▸ **EXERCISE INSTRUCTIONS**:
Format the data as a Markdown table with two columns, Row and Line, starting at the first line and ending at the line that contains "will (x=373, y=113).". Give each line with its row number, and leave out blank lines.
## START DATA
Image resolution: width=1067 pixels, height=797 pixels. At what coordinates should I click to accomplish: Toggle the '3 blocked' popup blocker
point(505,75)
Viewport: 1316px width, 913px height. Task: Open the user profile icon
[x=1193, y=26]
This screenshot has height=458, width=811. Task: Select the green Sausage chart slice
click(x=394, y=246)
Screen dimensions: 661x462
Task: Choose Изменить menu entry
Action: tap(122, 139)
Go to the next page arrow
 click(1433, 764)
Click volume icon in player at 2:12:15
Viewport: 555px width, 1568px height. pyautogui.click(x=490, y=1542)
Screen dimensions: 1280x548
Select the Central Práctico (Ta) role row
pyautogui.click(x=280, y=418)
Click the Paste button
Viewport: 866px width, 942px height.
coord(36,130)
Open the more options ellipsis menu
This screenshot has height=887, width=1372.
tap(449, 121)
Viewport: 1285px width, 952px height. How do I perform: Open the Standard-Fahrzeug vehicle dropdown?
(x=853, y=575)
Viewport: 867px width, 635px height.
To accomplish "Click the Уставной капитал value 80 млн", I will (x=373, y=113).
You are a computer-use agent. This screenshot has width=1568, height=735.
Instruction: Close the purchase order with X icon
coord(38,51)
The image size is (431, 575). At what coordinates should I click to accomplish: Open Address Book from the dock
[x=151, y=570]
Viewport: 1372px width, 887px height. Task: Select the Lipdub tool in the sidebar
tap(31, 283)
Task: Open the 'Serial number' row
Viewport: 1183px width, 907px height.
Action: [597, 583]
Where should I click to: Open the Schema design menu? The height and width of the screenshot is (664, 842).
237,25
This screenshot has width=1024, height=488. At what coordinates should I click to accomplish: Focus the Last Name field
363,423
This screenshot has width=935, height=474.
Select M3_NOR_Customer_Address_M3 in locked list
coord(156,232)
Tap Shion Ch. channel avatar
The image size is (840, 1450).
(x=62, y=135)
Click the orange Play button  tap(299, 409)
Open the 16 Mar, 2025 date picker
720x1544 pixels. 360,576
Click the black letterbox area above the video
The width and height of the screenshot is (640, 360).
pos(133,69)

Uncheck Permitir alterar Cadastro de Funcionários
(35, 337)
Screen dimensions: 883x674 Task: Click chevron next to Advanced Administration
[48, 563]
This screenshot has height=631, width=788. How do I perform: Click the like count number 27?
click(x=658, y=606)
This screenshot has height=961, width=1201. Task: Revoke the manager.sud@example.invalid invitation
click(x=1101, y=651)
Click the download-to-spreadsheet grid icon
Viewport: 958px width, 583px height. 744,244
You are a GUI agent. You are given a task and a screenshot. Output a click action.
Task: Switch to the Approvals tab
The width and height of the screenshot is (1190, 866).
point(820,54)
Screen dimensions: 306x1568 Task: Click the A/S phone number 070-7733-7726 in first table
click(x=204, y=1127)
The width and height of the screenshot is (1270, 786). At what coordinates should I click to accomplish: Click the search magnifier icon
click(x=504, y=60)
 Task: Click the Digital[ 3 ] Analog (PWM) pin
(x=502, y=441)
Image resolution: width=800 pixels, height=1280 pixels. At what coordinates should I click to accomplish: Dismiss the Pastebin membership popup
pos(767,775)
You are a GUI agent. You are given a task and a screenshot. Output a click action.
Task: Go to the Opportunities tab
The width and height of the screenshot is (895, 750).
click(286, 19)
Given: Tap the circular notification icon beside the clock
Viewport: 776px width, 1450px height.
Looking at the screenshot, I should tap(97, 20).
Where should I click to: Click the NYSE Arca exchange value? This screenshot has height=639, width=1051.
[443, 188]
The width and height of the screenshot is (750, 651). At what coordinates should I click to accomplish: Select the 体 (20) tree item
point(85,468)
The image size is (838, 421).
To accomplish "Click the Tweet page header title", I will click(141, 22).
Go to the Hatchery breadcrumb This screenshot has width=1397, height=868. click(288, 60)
## END DATA
▸ **RESULT FOR THIS EXERCISE**:
| Row | Line |
|---|---|
| 1 | Image resolution: width=1067 pixels, height=797 pixels. At what coordinates should I click to accomplish: Toggle the '3 blocked' popup blocker |
| 2 | point(505,75) |
| 3 | Viewport: 1316px width, 913px height. Task: Open the user profile icon |
| 4 | [x=1193, y=26] |
| 5 | This screenshot has height=458, width=811. Task: Select the green Sausage chart slice |
| 6 | click(x=394, y=246) |
| 7 | Screen dimensions: 661x462 |
| 8 | Task: Choose Изменить menu entry |
| 9 | Action: tap(122, 139) |
| 10 | Go to the next page arrow |
| 11 |  click(1433, 764) |
| 12 | Click volume icon in player at 2:12:15 |
| 13 | Viewport: 555px width, 1568px height. pyautogui.click(x=490, y=1542) |
| 14 | Screen dimensions: 1280x548 |
| 15 | Select the Central Práctico (Ta) role row |
| 16 | pyautogui.click(x=280, y=418) |
| 17 | Click the Paste button |
| 18 | Viewport: 866px width, 942px height. |
| 19 | coord(36,130) |
| 20 | Open the more options ellipsis menu |
| 21 | This screenshot has height=887, width=1372. |
| 22 | tap(449, 121) |
| 23 | Viewport: 1285px width, 952px height. How do I perform: Open the Standard-Fahrzeug vehicle dropdown? |
| 24 | (x=853, y=575) |
| 25 | Viewport: 867px width, 635px height. |
| 26 | To accomplish "Click the Уставной капитал value 80 млн", I will (x=373, y=113). |